Direct and multistep conversion of lignin to biofuels

Abstract

Lignin is the second most abundant biopolymer on Earth, right after cellulose, with a highly complex chemical structure that hinders its possible utilizations. Applications that utilize lignin in different manners are of great interest, due to its inexpensive nature. Present work is based on the notion of converting lignin into different biofuels that have only a few, however important, advantages over lignin as a direct energy source. The first part of current work (pyrolysis) details the analysis of lignin from a relatively new lignin isolation process called LignoBoost.

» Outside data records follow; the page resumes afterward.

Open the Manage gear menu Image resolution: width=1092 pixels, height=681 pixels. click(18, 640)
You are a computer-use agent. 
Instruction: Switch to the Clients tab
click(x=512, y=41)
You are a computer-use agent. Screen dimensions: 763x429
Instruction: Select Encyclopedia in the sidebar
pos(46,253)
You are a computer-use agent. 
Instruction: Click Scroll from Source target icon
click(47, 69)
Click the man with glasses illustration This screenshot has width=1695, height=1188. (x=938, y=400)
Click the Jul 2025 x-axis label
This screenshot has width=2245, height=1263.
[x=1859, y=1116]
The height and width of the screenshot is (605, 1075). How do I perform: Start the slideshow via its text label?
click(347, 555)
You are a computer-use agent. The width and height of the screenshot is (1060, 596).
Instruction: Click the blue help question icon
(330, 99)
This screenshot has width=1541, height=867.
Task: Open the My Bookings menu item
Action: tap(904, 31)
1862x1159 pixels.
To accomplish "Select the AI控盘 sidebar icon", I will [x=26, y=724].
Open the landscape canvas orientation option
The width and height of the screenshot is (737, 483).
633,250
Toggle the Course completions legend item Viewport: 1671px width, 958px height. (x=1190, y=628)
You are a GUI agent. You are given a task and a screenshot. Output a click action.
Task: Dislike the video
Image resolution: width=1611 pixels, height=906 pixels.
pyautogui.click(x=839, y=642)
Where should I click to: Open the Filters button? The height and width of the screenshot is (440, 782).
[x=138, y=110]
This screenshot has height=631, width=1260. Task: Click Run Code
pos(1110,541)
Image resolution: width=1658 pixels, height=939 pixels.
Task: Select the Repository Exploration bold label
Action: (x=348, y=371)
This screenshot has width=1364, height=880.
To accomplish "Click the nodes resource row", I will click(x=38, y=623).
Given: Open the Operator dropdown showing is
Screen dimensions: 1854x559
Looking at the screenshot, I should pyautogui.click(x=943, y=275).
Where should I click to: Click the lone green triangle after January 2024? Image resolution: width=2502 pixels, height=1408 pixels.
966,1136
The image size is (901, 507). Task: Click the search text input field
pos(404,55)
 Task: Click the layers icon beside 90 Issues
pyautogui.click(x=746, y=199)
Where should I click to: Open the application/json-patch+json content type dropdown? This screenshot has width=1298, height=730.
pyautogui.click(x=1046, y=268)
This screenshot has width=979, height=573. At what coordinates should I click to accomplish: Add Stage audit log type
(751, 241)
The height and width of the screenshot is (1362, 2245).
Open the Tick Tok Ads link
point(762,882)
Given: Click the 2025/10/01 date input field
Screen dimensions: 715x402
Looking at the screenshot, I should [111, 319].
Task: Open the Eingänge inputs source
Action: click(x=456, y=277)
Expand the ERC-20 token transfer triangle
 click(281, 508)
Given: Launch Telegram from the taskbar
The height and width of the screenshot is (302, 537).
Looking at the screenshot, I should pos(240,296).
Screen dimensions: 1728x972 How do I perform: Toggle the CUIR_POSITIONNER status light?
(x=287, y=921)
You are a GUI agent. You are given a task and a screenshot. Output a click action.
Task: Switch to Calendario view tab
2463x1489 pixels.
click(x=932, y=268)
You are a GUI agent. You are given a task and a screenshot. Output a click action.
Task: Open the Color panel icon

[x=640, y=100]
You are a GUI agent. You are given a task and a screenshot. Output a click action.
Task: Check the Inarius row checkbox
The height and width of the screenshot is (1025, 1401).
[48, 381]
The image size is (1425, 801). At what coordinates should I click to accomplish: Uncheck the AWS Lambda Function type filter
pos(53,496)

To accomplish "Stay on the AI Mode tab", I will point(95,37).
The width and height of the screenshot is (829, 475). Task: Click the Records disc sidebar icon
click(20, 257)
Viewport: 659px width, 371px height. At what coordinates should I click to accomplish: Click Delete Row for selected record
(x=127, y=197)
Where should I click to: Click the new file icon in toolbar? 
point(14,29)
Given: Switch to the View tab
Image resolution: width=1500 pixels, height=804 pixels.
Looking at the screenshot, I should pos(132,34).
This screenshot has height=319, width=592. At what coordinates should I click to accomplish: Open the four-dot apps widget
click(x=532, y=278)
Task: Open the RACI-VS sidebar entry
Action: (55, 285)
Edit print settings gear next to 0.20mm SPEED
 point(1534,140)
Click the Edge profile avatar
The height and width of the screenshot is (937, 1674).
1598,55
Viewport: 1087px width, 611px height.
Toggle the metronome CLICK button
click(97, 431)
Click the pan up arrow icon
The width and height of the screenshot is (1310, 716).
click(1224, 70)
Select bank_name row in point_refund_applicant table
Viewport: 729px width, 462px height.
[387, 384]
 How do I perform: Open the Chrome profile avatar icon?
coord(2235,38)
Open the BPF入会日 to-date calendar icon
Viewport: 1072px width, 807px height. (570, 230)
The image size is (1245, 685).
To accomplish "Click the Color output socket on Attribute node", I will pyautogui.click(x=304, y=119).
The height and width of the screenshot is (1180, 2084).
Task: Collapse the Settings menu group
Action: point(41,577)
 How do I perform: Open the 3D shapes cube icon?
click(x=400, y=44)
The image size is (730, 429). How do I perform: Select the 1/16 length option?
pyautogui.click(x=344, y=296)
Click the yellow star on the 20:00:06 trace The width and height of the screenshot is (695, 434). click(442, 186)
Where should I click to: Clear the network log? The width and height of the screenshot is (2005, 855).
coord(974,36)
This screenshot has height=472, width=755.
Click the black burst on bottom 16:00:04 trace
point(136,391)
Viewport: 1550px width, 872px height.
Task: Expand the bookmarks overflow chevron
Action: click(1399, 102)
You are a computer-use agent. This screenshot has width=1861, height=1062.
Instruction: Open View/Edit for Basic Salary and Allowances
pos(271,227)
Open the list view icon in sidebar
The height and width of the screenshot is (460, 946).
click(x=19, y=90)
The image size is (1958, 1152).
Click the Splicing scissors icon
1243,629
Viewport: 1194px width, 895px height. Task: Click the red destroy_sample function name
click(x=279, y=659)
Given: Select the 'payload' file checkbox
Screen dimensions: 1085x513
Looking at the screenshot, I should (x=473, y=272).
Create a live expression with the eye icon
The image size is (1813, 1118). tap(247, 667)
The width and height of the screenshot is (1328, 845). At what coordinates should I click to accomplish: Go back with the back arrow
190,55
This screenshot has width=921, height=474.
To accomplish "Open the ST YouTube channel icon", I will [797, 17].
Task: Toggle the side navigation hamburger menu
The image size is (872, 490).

It is obtained from the pulp and paper industry via CO₂ precipitation of lignin from black liquor (BL). This method is environment friendly, results lignin with minimal oxidation, eliminates the main bottleneck of the Kraft cycle (recovery boiler capacity), and yet leaves enough lignin in the process stream to recover pulping chemicals and generate energy for the pulp mill. Pyrolysis had converted this lignin into bio-oil with high aliphatic content and low oxidation level, all advantageous for application as liquid fuel. The second part of this dissertation proved the theory that lignin degradation and lipid accumulation metabolic pathways can be interconnected. Gram-positive Rhodococcus opacus species, DSM 1069 and PD630 were used to evaluate lignin to lipid bioconversion, starting with ethanol organosolv and Kraft lignin. This conversion is a first step in a multistep process towards biodiesel production, which includes transesterification, after lipids are extracted from the cells. Results clearly indicated that the lignin to lipid bioconversion pathway is viable, by cells gaining up to 4 % of their weight in lipids, while growing solely on lignin as a carbon and energy source.